Morocco has sent ambulances, rescue teams and soldiers to the region to help with the emergency response. Aid groups said the government had not issued a comprehensive call for help and had accepted only limited foreign aid.
The Interior Ministry said it was accepting international search and rescue assistance from non-governmental organizations as well as Spain, Qatar, Britain and the United Arab Emirates, bypassing offers from French President Emmanuel Macron and U.S. President Joe Biden.
The Moroccan government said poorly coordinated assistance “would be counterproductive,” frustrating rescue teams.
Experts say the most direct way to help those affected in the city of Marrakesh and rural areas in the Atlas Mountains is to donate to organizations already working on the ground. This includes the International Federation of Red Cross and Red Crescent Societies, which quickly released $1.1 million from its Disaster Response Emergency Fund to support the Moroccan Red Crescent’s relief efforts in the country. They also include World Central Kitchen, Doctors Without Borders and GlobalGiving, which have set up a Morocco earthquake relief fund and have raised more than $500,000 as of Tuesday morning.
The earthquake caused parts of the walls surrounding Marrakech’s old town, a 12th-century UNESCO World Heritage site, to crack and collapse. Videos showed dust rising from parts of the Koutoubia Mosque, one of the city’s best-known historical sites.
The city is Morocco’s most visited tourist destination and is known for its palaces, spice markets, madrasas and the Jemaa El Fna – the noisy square full of food vendors and musicians.
The earthquake also caused devastating damage to important historical sites in the High Atlas. These include a 12th-century mosque at Tinmel, built by the Almohad dynasty under Ibn Toumert, a 19th-century kasbah near Talat N’Yakoub, and a significant mosque and pilgrimage site at Moulay Brahim.
“While most tourists know about famous monuments in big cities, smaller villages have their own monuments that have suffered from marginalization for decades,” said Brahim El Guabli, a Williams College professor whose research focuses on the politics of preservation. “The entire Moroccan High Atlas is dotted with important historical monuments.”
Friday’s earthquake was the strongest in Morocco in over a century. Although such strong tremors are rare, they are not the deadliest in the country: just over 60 years ago, Morocco was rocked by a magnitude 5.8 quake that killed over 12,000 people on the west coast and the city of Agadir southwest of Marrakech was destroyed. This quake led to changes to building regulations in Morocco, but many buildings – especially country houses – are not built to withstand such force.
According to the US Geological Survey, there has not been an earthquake with a magnitude greater than 6.0 within 310 miles (500 kilometers) of Friday’s quake in at least a century. Earthquakes are more common in northern Morocco, including tremors of magnitude 6.4 in 2004 and magnitude 6.3 in 2016.
Elsewhere this year, a magnitude 7.8 quake that struck Syria and Turkey killed more than 50,000 people.

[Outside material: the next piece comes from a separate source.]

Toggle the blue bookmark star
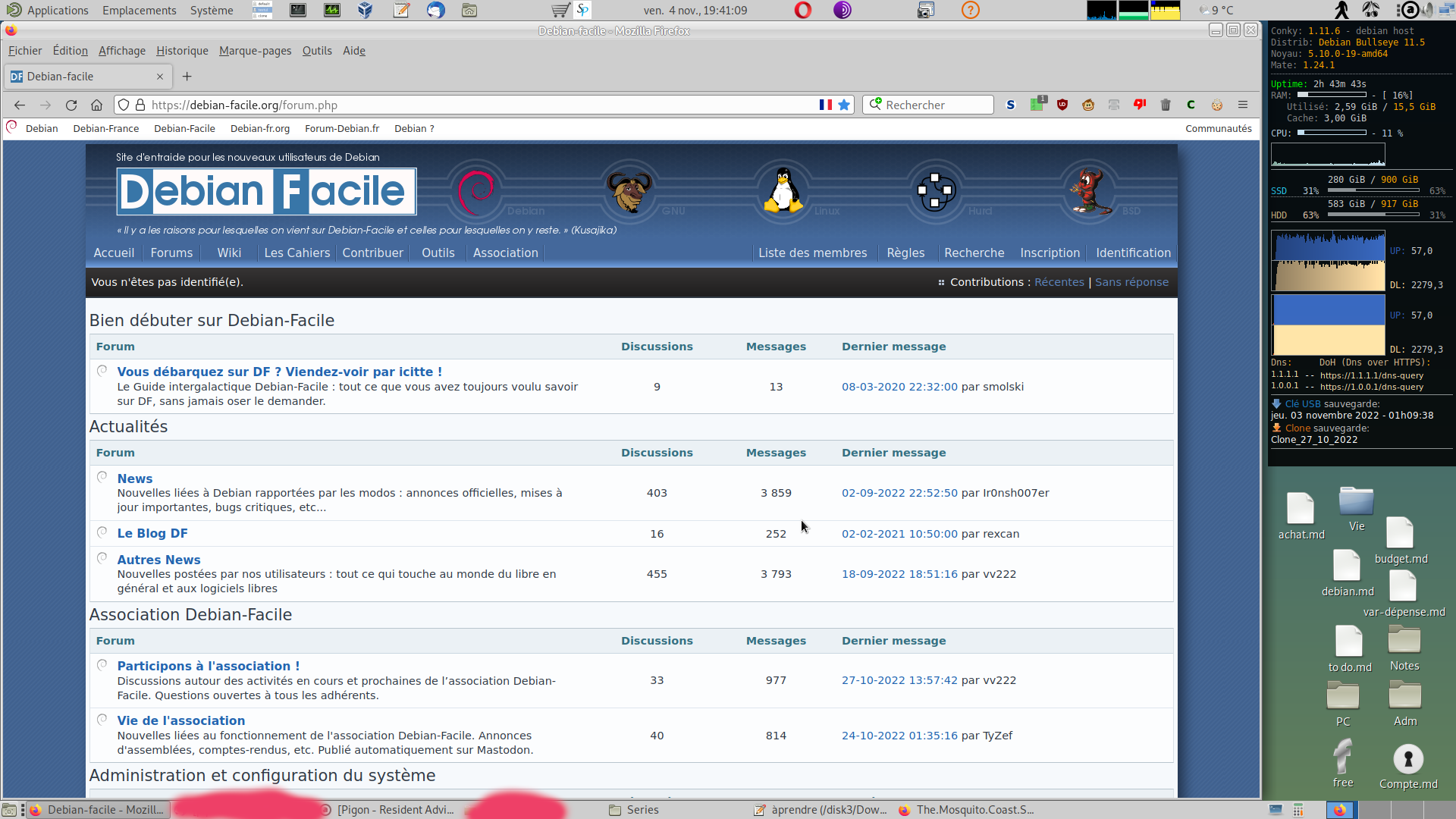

Most of the most devastating earthquakes in recent history have had a magnitude greater than 7.0, including a 2015 quake in Nepal that killed over 8,800 people and a 2008 quake in China that killed 87,500 people lives came.

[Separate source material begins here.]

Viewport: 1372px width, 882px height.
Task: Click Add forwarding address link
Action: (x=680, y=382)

Emergency operations are likely to continue as teams cross mountain roads to reach villages hardest hit by the earthquake. Many communities lack food, water, electricity and shelter. But once aid troops and soldiers leave, the challenges facing hundreds of thousands living in the area are likely to remain.
Members of the Moroccan Parliament met on Monday to vote at the request of King Mohammed VI. to establish a government fund for earthquake relief. Moroccan Prime Minister Aziz Akhannouch said afterwards that the government was committed to compensating the victims and helping them rebuild. Enaam Mayara, the president of Morocco’s Chamber of Deputies, said rebuilding some affected areas would likely take five to six years.
Associated Press writers Jesse Bedayn in Denver, Angela Charlton in Paris, Glenn Gamboa in New York and Will Weissert in Washington contributed to this report.